- _Data_
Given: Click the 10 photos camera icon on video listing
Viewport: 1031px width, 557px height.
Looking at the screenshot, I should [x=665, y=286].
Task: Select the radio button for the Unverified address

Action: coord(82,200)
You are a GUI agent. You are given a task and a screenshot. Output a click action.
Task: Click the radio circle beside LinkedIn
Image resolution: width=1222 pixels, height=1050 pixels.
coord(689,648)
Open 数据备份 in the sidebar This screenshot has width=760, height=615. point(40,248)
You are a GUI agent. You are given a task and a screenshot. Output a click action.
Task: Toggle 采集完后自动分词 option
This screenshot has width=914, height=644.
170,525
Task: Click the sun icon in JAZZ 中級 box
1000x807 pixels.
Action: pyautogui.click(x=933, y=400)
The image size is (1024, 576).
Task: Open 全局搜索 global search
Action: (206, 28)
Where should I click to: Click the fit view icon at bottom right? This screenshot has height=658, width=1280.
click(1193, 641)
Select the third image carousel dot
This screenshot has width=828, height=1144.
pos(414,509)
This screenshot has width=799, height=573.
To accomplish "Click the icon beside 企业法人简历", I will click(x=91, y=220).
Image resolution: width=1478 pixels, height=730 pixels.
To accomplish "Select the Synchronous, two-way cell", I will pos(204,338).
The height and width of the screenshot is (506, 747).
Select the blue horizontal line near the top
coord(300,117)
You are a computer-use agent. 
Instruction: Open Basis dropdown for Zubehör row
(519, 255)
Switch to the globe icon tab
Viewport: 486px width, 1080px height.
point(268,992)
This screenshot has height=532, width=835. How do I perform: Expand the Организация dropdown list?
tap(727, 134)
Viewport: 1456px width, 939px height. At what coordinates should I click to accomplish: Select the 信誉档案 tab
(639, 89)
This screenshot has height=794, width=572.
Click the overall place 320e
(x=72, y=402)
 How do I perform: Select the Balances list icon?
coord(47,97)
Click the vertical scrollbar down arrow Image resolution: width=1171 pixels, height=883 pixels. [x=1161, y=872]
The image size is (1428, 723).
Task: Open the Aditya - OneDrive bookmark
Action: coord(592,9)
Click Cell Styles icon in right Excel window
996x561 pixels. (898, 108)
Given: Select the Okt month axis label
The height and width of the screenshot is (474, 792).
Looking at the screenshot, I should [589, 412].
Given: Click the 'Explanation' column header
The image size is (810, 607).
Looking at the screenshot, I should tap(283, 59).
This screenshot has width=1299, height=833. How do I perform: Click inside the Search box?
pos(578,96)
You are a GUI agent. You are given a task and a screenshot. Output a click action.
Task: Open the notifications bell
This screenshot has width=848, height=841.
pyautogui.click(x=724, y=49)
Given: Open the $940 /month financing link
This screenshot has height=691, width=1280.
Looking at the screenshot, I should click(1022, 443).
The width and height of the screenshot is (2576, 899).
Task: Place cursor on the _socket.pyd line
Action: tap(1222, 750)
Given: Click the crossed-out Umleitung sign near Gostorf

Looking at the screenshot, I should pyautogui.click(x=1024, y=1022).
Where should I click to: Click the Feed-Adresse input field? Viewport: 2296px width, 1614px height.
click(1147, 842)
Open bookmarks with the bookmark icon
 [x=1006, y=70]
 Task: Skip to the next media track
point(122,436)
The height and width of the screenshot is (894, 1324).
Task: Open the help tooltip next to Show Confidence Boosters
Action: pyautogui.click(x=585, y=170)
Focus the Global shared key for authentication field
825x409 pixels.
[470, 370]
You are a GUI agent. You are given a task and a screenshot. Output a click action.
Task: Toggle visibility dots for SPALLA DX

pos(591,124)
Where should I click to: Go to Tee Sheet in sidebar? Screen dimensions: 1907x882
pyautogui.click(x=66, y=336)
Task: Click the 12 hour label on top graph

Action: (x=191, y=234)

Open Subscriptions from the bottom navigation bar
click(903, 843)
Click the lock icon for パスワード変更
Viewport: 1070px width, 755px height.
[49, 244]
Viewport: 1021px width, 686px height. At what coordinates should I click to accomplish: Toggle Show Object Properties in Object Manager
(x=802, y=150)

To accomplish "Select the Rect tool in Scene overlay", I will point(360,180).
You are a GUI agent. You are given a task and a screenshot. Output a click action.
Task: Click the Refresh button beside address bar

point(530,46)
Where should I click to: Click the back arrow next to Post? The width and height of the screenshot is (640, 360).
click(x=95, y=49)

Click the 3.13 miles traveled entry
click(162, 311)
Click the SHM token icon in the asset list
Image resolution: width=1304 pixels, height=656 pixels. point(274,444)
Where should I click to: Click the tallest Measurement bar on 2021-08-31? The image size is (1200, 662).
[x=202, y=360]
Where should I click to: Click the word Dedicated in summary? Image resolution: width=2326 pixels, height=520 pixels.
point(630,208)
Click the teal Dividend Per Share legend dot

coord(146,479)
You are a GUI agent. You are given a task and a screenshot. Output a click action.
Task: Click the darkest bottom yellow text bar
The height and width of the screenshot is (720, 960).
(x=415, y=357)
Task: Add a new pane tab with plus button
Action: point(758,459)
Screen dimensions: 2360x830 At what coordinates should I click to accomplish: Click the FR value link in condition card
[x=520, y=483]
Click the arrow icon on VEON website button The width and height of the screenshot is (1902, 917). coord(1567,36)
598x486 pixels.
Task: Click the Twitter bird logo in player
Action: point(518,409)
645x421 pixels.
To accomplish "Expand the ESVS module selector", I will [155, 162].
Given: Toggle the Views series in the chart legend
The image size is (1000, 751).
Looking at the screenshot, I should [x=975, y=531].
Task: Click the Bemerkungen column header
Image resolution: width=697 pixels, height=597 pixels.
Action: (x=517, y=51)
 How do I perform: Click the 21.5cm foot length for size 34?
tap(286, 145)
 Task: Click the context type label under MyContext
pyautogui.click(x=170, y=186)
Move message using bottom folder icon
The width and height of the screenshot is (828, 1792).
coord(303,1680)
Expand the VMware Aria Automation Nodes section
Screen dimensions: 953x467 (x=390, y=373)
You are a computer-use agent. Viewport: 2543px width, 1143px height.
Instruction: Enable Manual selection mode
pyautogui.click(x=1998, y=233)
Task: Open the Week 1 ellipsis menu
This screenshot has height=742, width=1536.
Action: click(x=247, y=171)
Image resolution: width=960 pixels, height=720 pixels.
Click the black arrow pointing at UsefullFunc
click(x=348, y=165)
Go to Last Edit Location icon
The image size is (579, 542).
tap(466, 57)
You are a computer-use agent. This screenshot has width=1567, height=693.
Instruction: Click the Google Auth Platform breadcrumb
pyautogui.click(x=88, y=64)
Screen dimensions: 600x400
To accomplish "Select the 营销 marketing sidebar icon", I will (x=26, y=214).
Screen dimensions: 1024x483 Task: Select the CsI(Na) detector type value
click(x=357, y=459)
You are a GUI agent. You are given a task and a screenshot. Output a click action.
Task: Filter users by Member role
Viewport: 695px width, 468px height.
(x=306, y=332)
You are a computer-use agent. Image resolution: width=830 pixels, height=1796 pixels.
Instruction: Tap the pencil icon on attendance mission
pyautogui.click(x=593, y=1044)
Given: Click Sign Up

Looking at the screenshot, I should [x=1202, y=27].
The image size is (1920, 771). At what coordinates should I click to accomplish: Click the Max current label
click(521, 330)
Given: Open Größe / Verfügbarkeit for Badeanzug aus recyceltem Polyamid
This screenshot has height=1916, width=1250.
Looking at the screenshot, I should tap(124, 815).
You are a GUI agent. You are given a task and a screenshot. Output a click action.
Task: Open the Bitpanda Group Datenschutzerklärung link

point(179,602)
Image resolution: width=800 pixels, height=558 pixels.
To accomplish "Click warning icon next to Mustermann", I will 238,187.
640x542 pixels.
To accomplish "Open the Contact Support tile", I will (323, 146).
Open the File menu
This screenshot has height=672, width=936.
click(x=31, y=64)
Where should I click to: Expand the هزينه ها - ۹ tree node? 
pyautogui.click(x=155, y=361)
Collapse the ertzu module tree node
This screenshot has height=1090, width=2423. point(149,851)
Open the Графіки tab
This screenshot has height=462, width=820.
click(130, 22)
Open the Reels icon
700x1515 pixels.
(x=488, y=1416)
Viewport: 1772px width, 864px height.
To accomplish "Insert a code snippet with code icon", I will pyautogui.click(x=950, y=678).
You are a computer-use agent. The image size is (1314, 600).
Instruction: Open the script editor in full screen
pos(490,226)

- _Problem description_
Write out exactly the lines above between the line with "Click the arrow" and the line with "645x421 pixels.", inclusive, and nothing beyond them.

- _Exercise answer_
Click the arrow icon on VEON website button The width and height of the screenshot is (1902, 917). coord(1567,36)
598x486 pixels.
Task: Click the Twitter bird logo in player
Action: point(518,409)
645x421 pixels.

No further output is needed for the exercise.